There was to be no more smiling and pleasant seeking help, and no more offering me designer clothes in glossy bags; he turned dark and serious, reminiscent of something out of Dante’s Inferno. He started to make odd spitting noises at me, demanding his name card back. I wish now that I’d told him he gave it to me and I wanted to keep it. I managed to ask if I could take his photo. This caused him displeasure and he started the car. I got out quickly, purposely leaving the passenger door open. He revved off luckily not hitting anything. I took a photo of the back of his car before he stopped at the end of the street 50 metres away. He stretched over and closed the passenger door, then turned towards Boulevard St Michel. I vaguely hoped that he’d have more luck there … with directions, I mean.

I knew that this had to have been an attempted “pick up” albeit an odd one, but his age and fashionable dress puzzled me; why would he bother with me dressed in my verging-on-dowdy walking gear? Then there was all that odd guff about a hire car, petrol, being lost, and asking for directions – quite a rigamarole just to get someone into their car and looking at gifts.

However, one thing is certain the spitting noises he made weren’t ever going to lead towards a more intimate liaison in any way at all, or result in my acceptance of his designer garments … or receive street directions in Paris! I walked on to Jardin du Luxembourg hoping that all future meetings in Paris would be more like the one with the Lazarite monk. In fact, I playfully thought that anything like the Milano meeting anytime soon again would have me happily taking monk’s orders. 

“Arrivederci, amico!”

◆ ◆ ◆ ◆ ◆

Please answer from the passage about the Paris car encounter: where did the driver stop after revving off?

◆ ◆ ◆ ◆ ◆

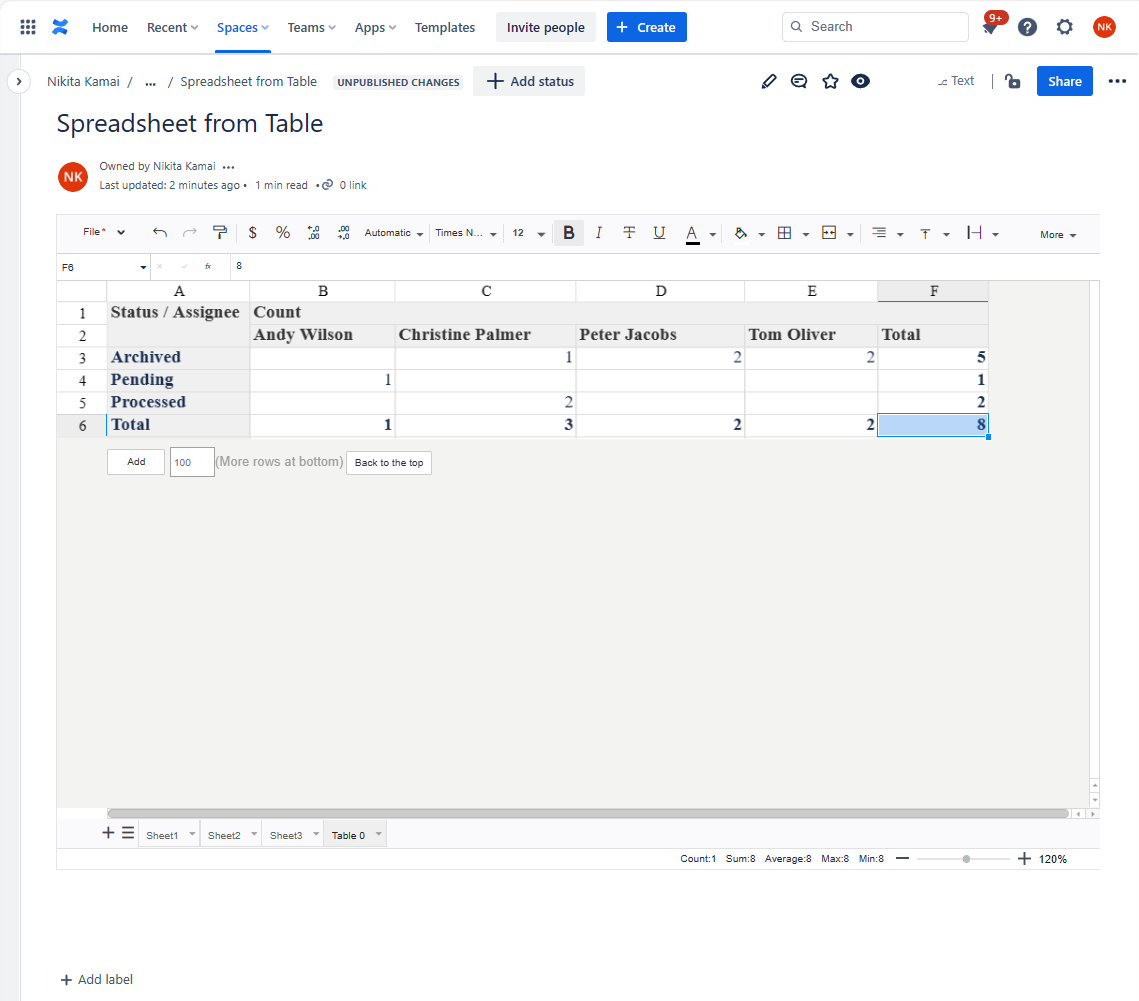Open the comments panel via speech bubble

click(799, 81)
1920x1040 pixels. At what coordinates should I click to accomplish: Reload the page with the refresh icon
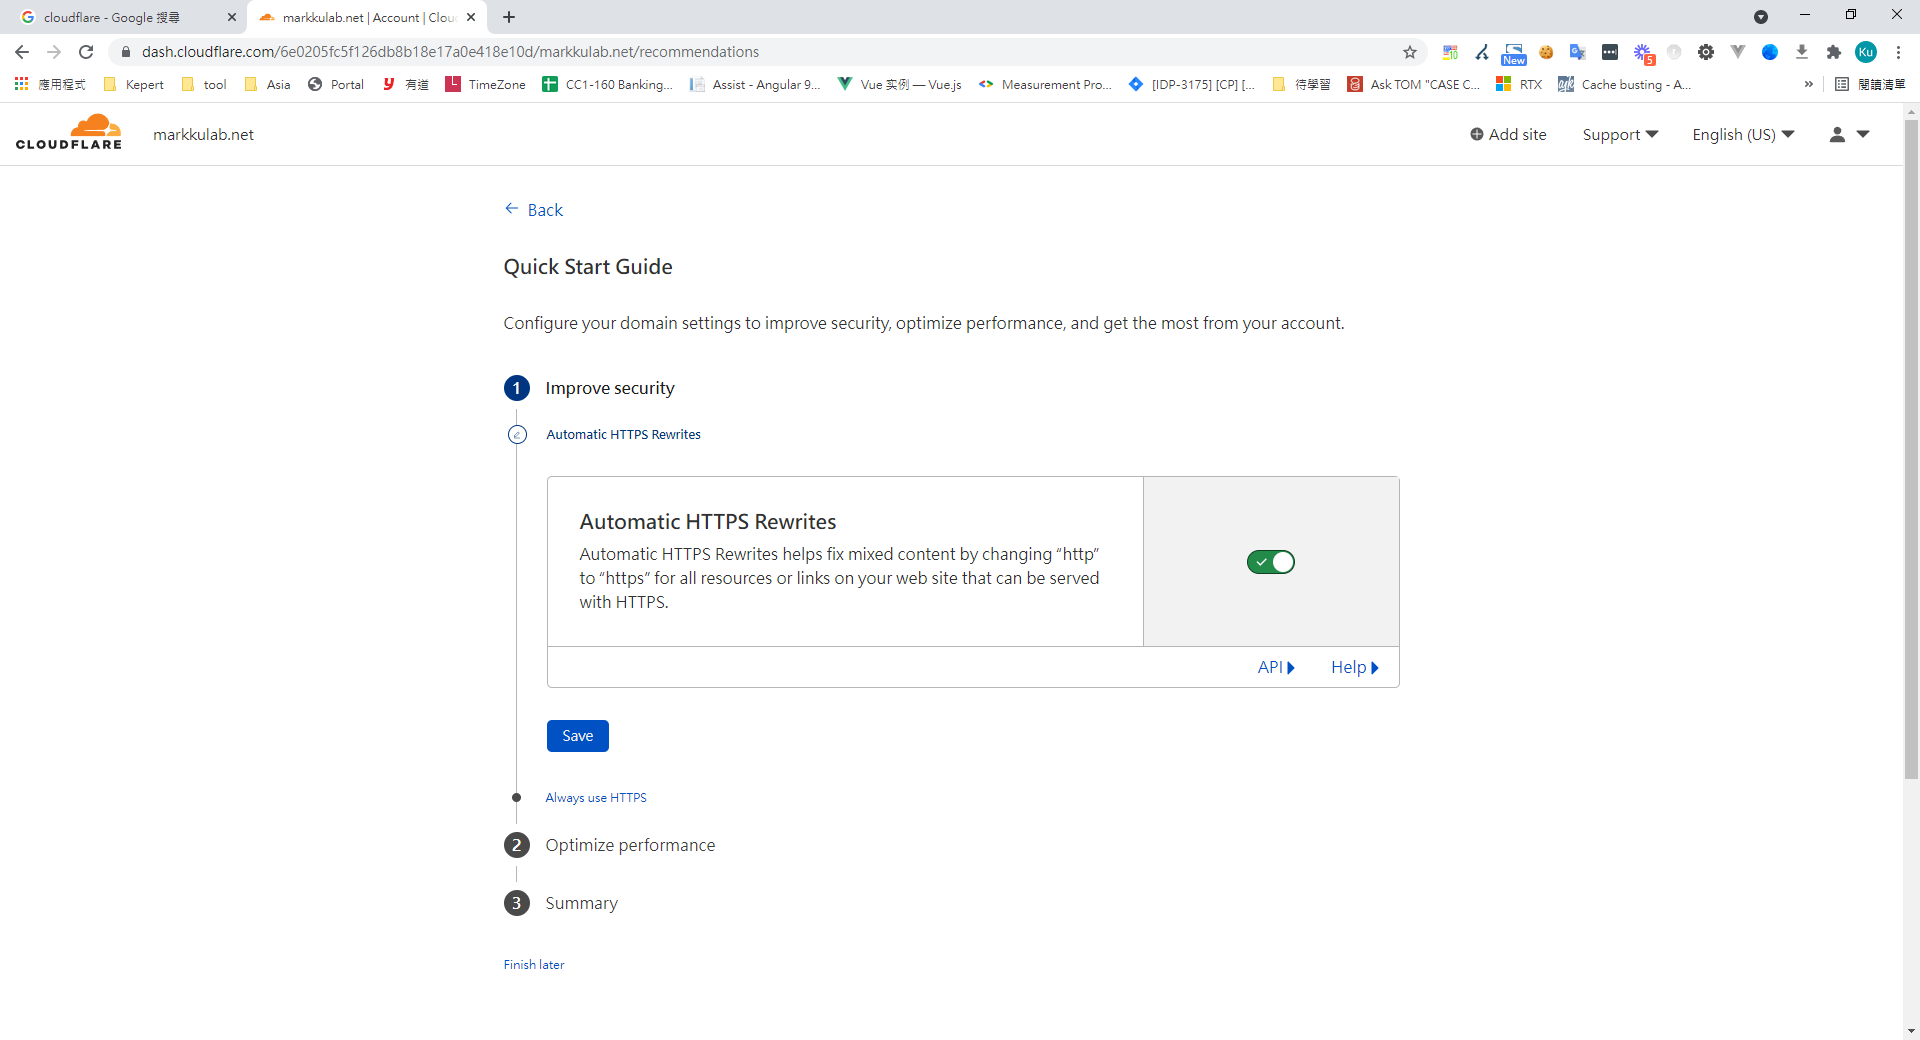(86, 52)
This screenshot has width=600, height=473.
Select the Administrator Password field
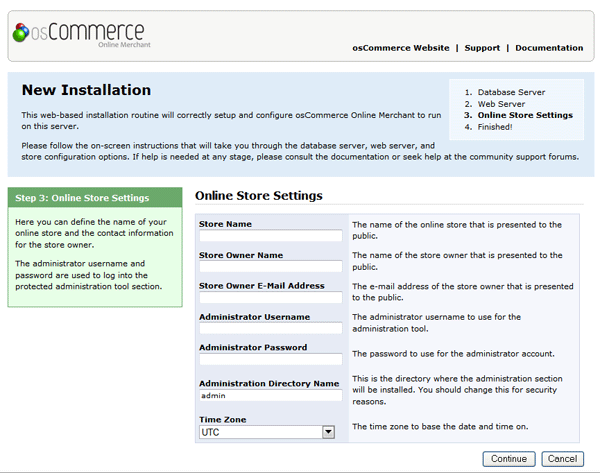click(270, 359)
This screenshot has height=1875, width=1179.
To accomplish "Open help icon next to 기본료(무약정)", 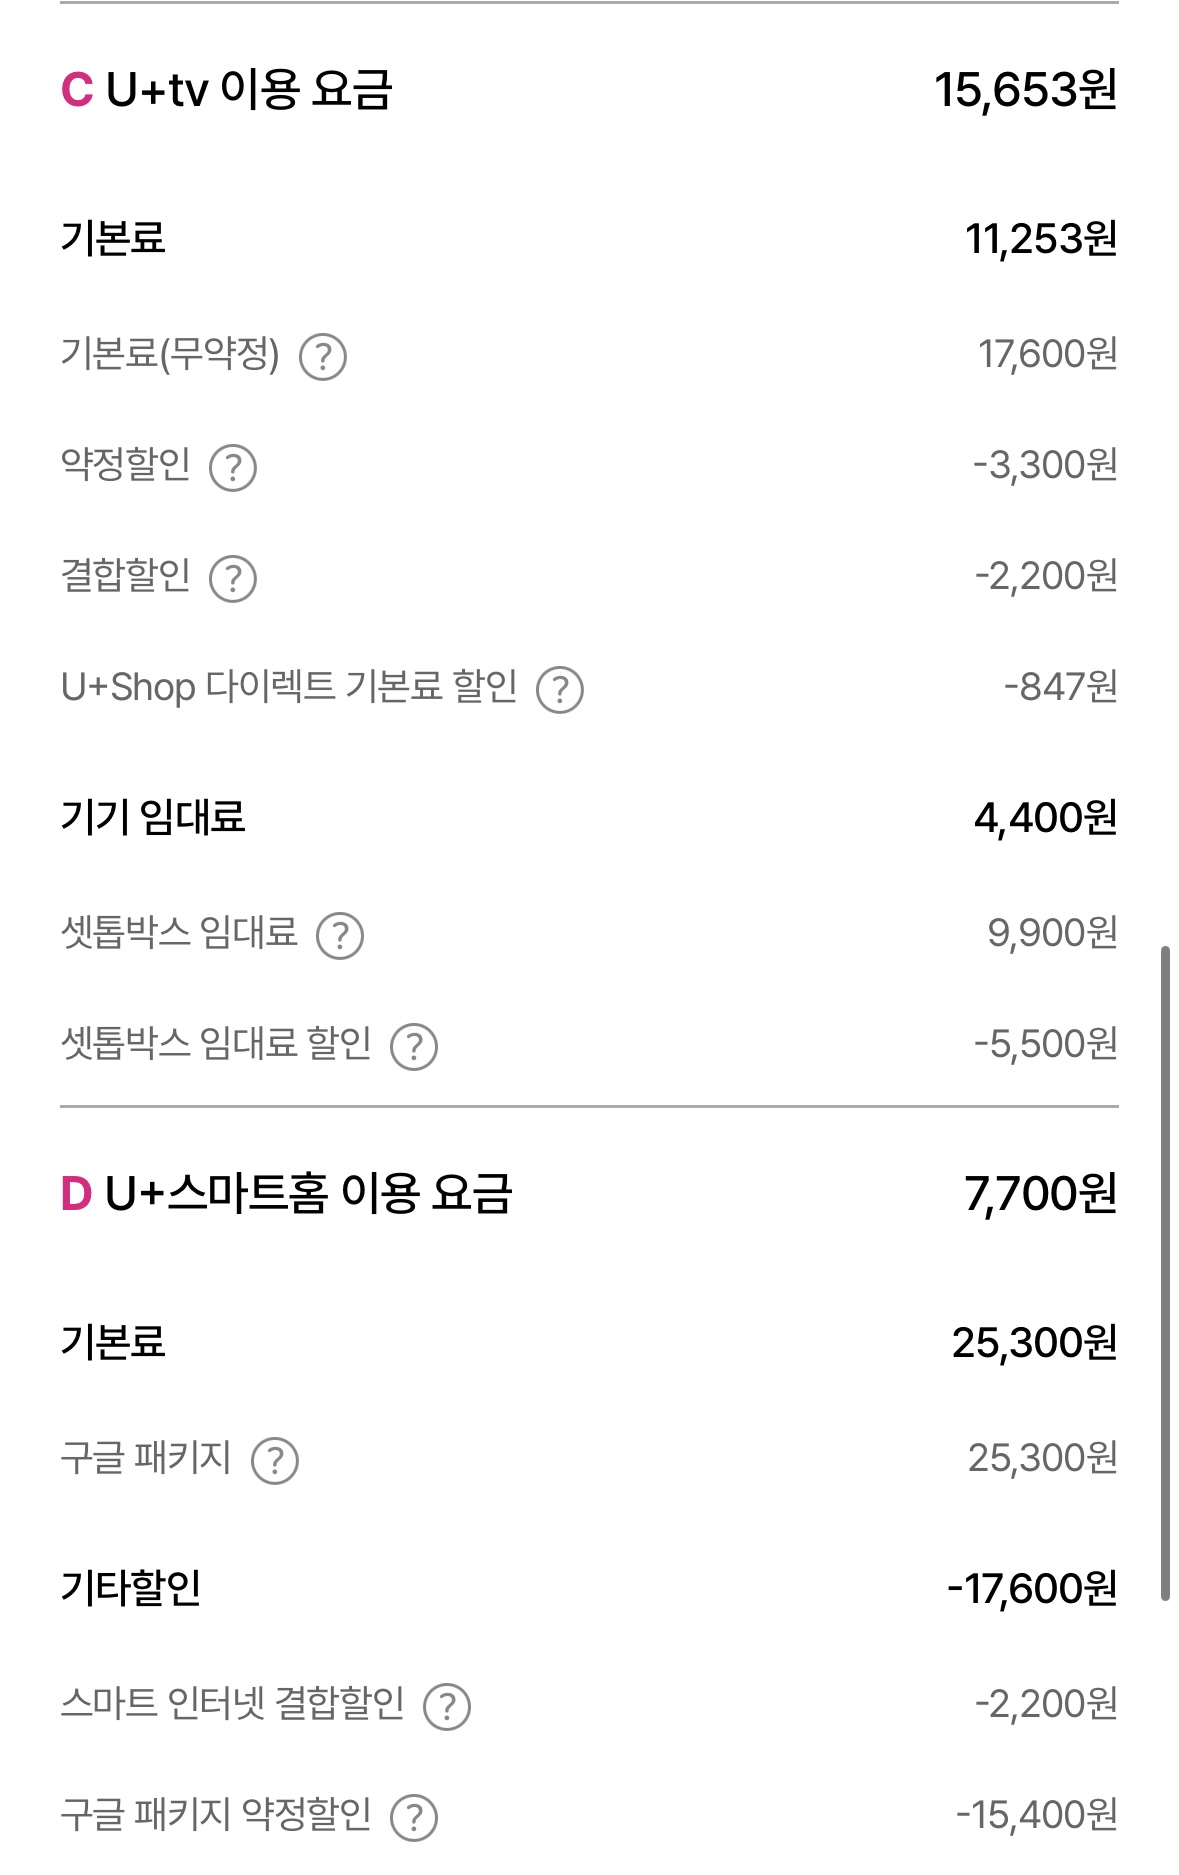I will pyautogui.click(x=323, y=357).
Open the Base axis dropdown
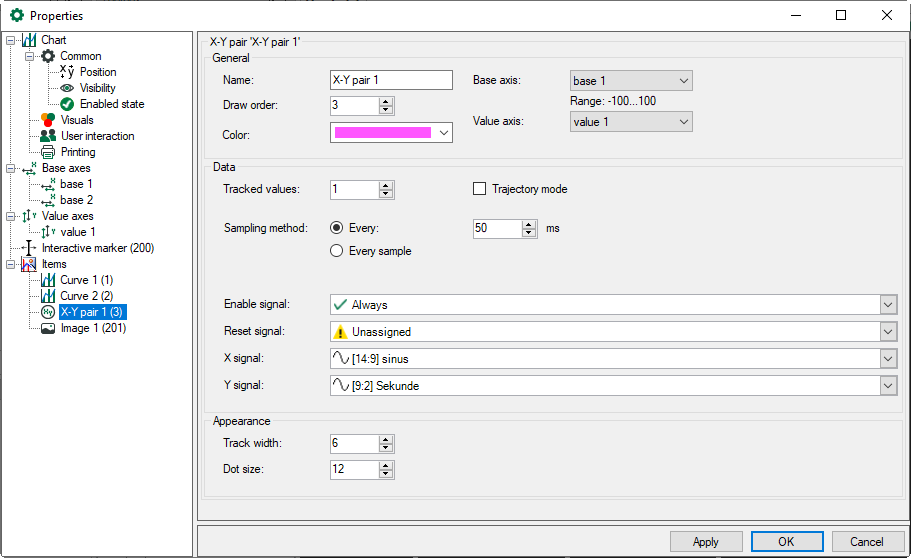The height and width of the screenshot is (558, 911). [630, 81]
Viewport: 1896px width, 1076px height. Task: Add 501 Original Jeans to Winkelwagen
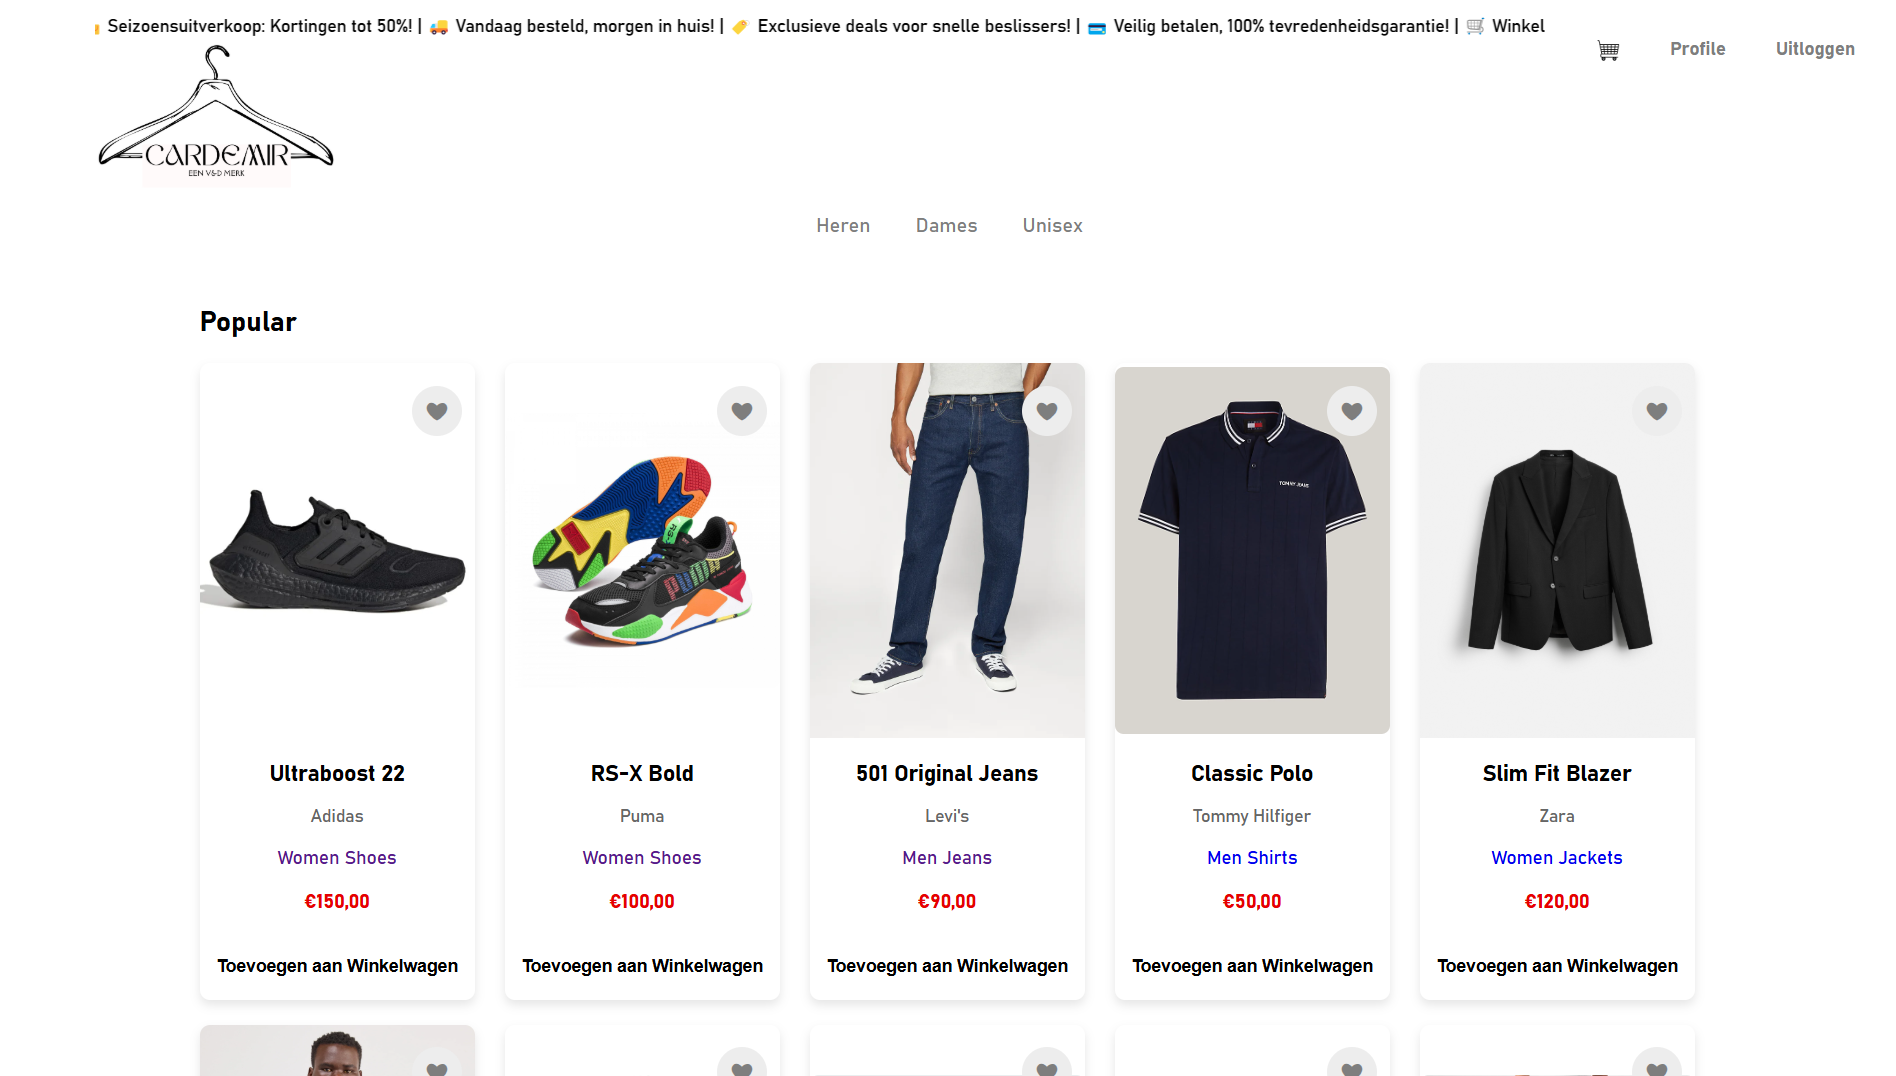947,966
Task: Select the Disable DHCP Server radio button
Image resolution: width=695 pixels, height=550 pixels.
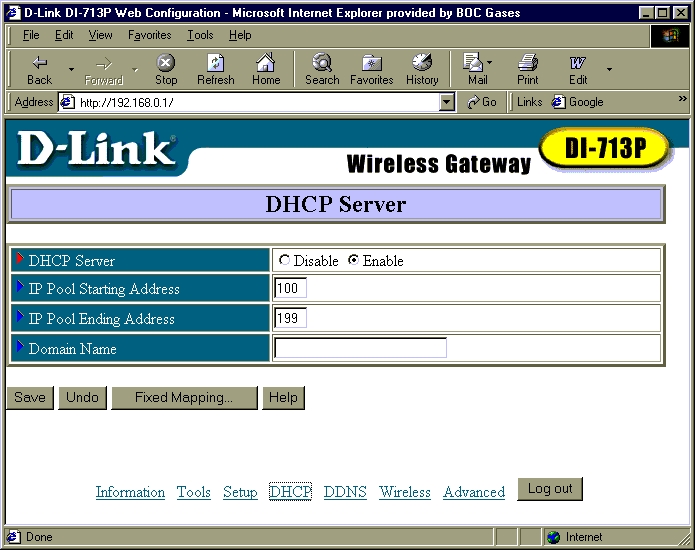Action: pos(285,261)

◆ ◆ ◆ ◆ ◆

■ **Finished exercise**
At the end of the street, 50 metres away.